3. Thomas illustrates a clever use of interchangeable layers which he calls mapped layers (Thomas, 2016, 112). The term mapped layers could be used to specifically describe how Thomas’ example functions, as a sub-categorization of the broader term, interchangeable layers. Thomas’ example shows that each layer is composed at a tempo divisible by the others, and the harmonic material of each ‘higher’ layer must become more active while fitting within the harmonic framework of the ‘lower’ layers. Rather than referring to this design as its own technique (mapped layers), I think it is more useful to describe it as a use of interchangeable layers that contain harmonic and temporal relationships. The diagram below is from Thomas’ book (used with his permission). The diagram shows the relationships between the different layers. Thomas explains that these layers replace each other as the player moves between exploring, questing, and combating (Thomas, 2016, 112-116). As one fades in, the other fades out. The layers are not designed to be added on top of each other, as that would be a different technique called additive layers, and would no longer be following the principles which I have defined to be interchangeable layers. With Thomas’ permission, I have composed music to accompany his diagram and compiled it into a video. The video shows how the music I composed transitions from one layer to the next, adhering to Thomas’ musical framework.





3.2.2. - Additive Layers
The function of additive layers is described by Thomas: “…additive layers begin with a foundational music track playing and add a new layer to the score for each new game state” (Thomas, 2016, 116). Sweet describes it as: “The additive layers technique adds music layers to the cue as the state changes, then removes them as the state reverts back again. Thus Layer 1 is generally playing all the time, and other layers are added in as the gameplay progress[es] [sic.]” (Sweet, 2015, 159).

I define additive layers as a function that allows different layers of music to be added or subtracted from a foundational base layer of music. The difference between this and interchangeable layers is that the new layers being added (faded in) do not serve as a replacement for existing layers that are already playing. Thomas’ earlier example of using interchangeable layers that are harmonically and temporally nested within each other (Example 3) are designed in a way that each layer replaces the existing one (as one fades in, the other fades out). However, if those layers were designed to be added and subtracted (as opposed to being interchanged) from the foundational layer, then that example would be classified as being an additive layering technique. Below are three examples (4-6).

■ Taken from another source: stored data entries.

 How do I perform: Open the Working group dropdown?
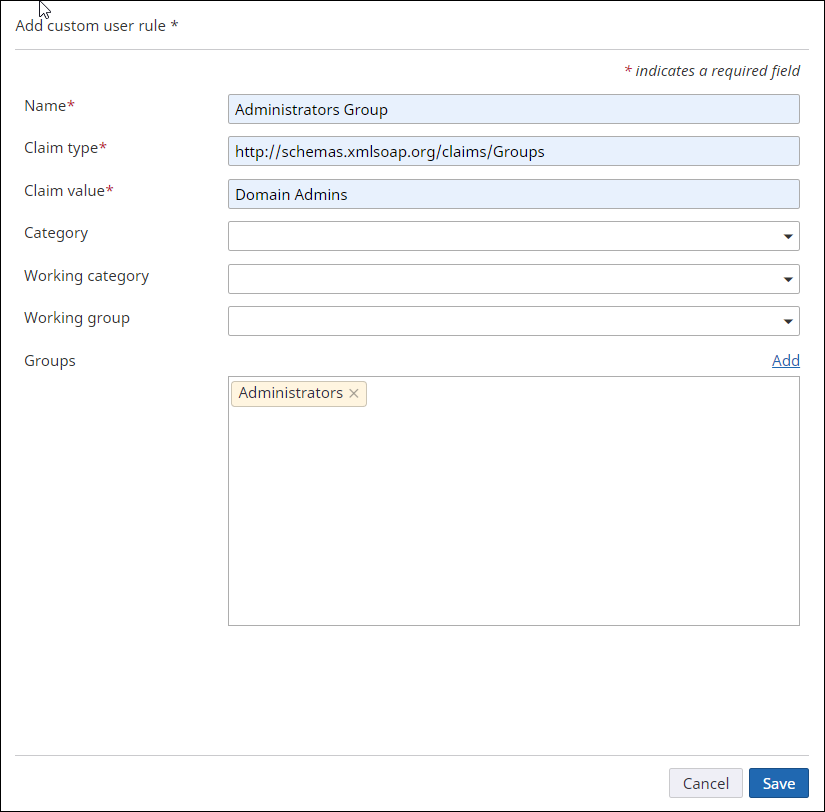(787, 321)
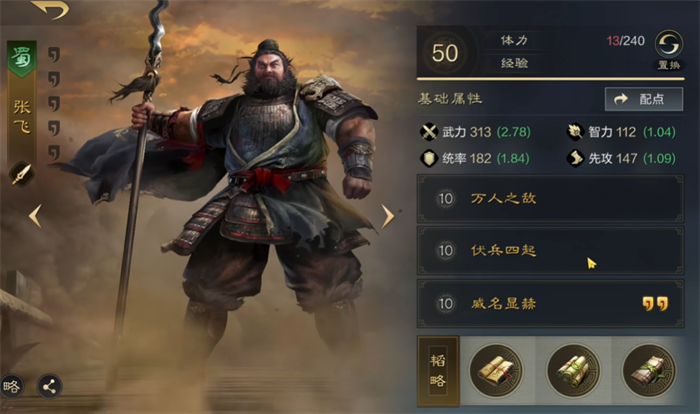The image size is (700, 414).
Task: Click the round 略 icon button
Action: [x=11, y=387]
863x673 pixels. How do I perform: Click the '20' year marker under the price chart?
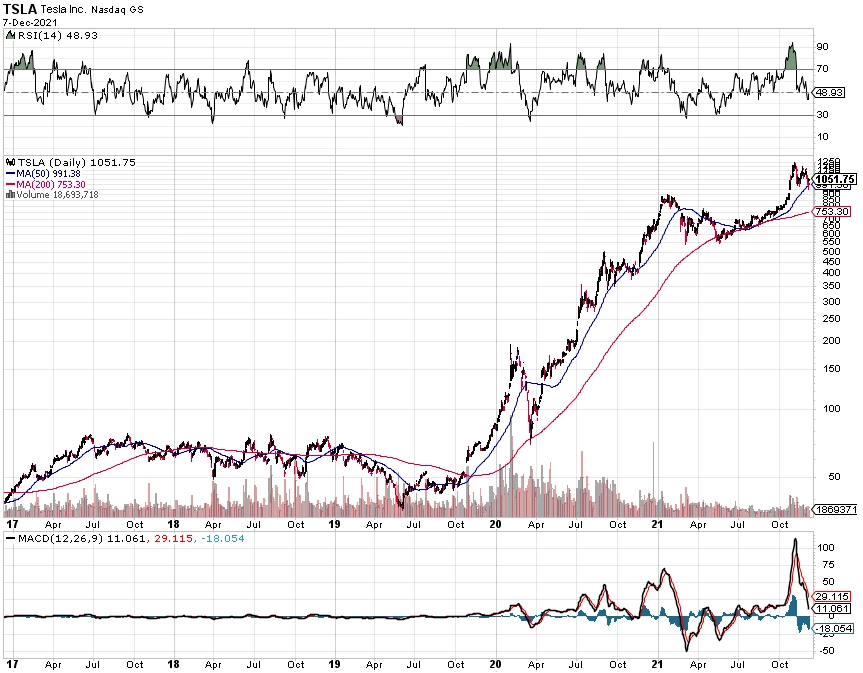tap(495, 524)
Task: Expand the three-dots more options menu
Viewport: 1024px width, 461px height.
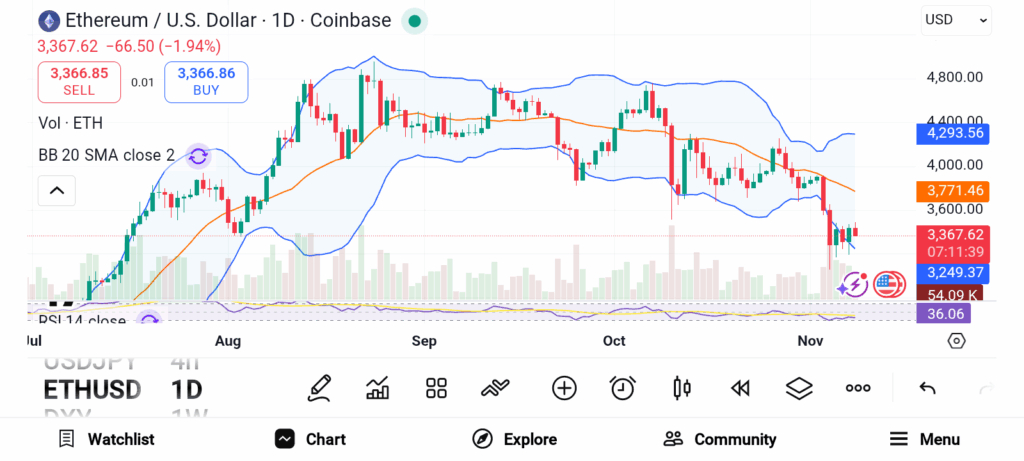Action: point(858,388)
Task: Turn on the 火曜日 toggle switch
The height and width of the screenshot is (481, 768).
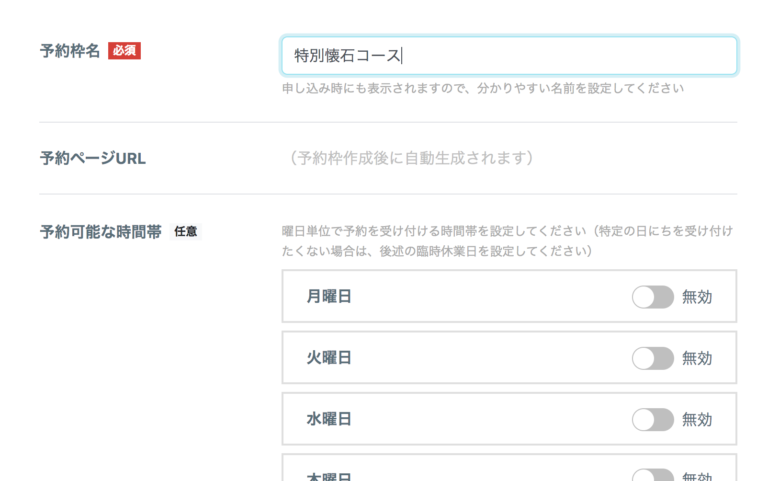Action: click(x=652, y=358)
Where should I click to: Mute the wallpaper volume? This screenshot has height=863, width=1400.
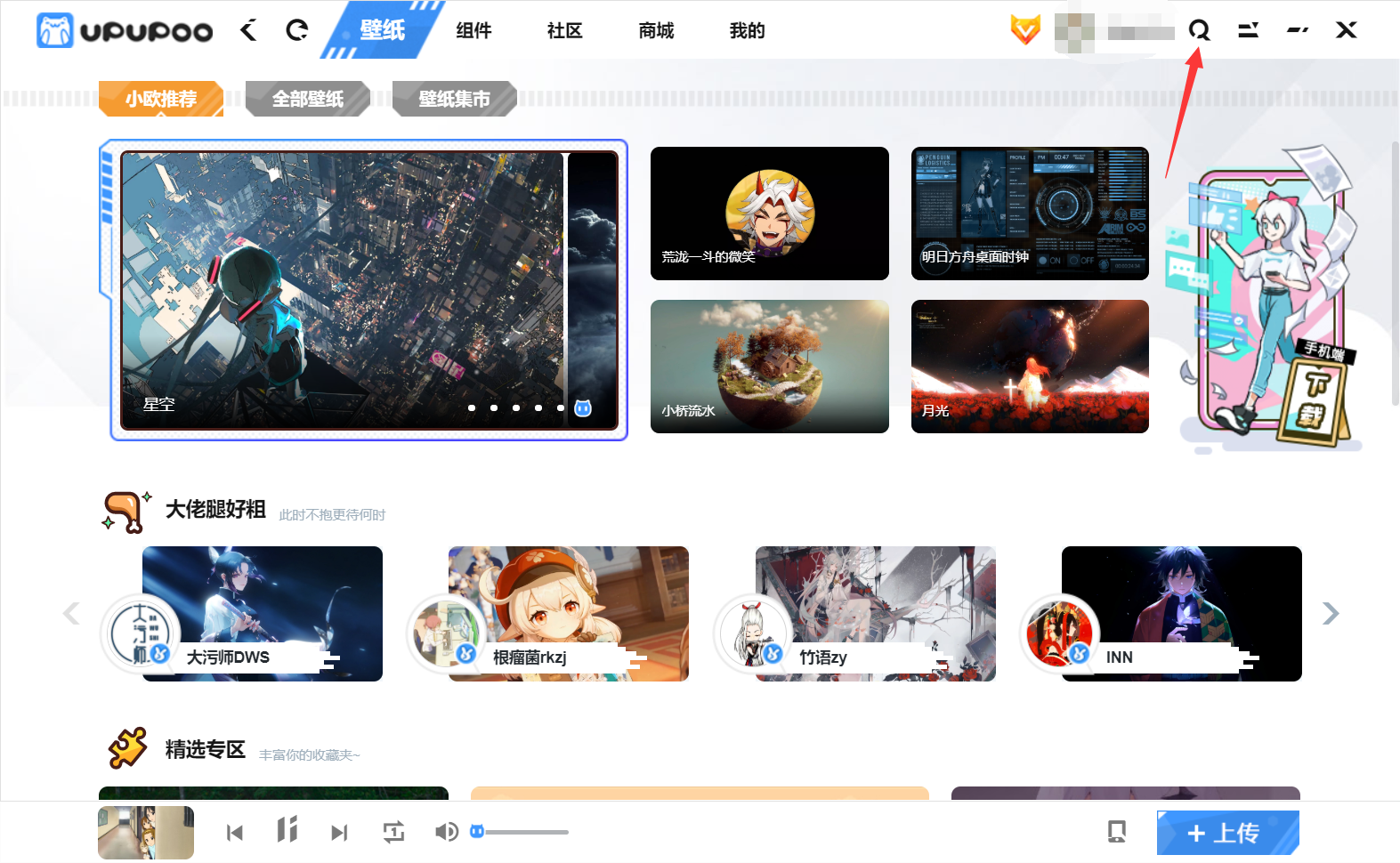point(446,832)
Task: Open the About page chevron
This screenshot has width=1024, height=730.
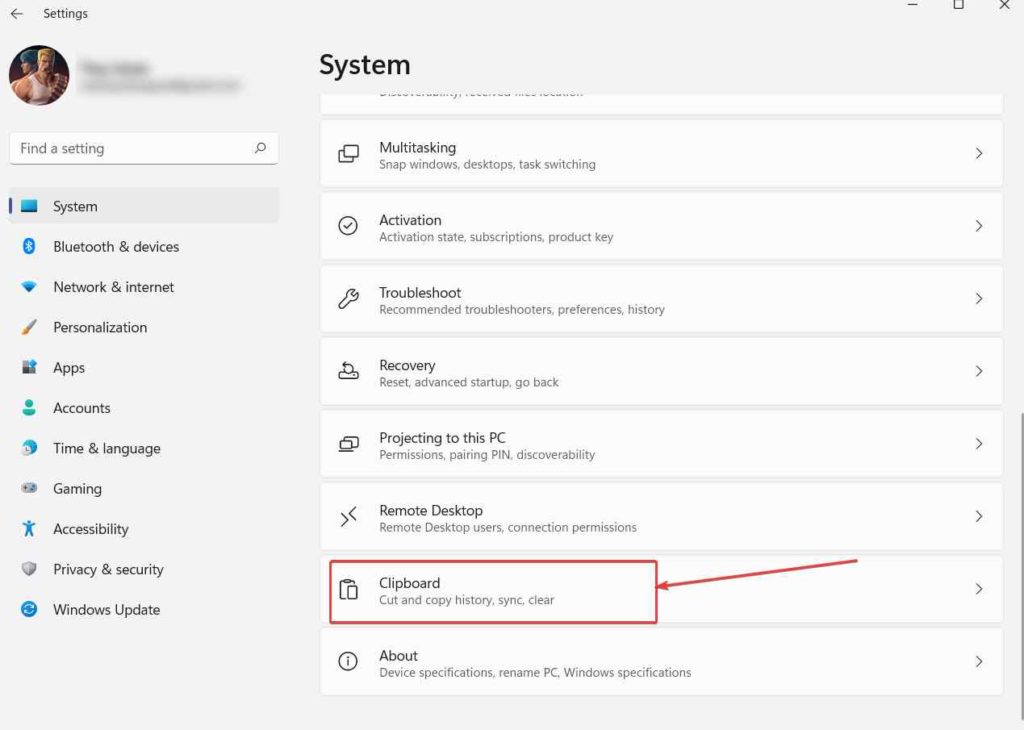Action: pyautogui.click(x=978, y=661)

4. Additive Layers are demonstrated in “Destiny” (Bungie, 2014), in the game mode called Rift, where players compete against each other to achieve an objective. Players must compete to obtain possession of an item called a Spark. The team that obtains the Spark must take it to a zone defended by the opposing team. This zone is called the Rift. The team with the Spark has a limited amount of time to deliver it to the Rift. During that time the defending team is trying to eliminate the player that is in possession of the Spark to end the attacking team’s attempt at scoring a point. As the player holding the Spark moves closer towards the rift the music intensifies by adding additional layers of music, and as the player moves away those layers are subtracted. All players can hear this music. The intensity grows as additional layers are added. If the attacking team scores, or if the player holding the spark is eliminated, the music concludes.





The above illustration shows how the system functions. As the Spark gets closer to the Rift new layers of music are added.

5. Additive Layers do not have to function in a specific sequence, where layer one plays, then layer two is added, then layer three, etc. It may be possible for gameplay to warrant layer three being added before two, or for layer two to be subtracted before layer three. This is demonstrated in Mini-game #2, a game that I made in collaboration with Phi Dinh.

Mini-game #2 - Windows
Download Mini-game #2.zip, unzip it, then launch it

Mini-game #2 - Mac
Download Mini-game #2.app.zip, unzip it, then launch it



The above illustration identifies the different layers of music. All layers begin at the same time, however only layer one is unmuted, the rest are inaudible. As the player navigates to different zones the different layers are added or subtracted to change the intensity and complexity of the music. In this particular example the layers are designed to increase the harmonic complexity, as well as create the feeling of an increased tempo. In some ways, this is very similar to Example 3, where Thomas has mapped interchangeable layers to have harmonic and temporal relationships with each other. The key difference is that instead of replacing the layers, they are being added or subtracted from the base layer.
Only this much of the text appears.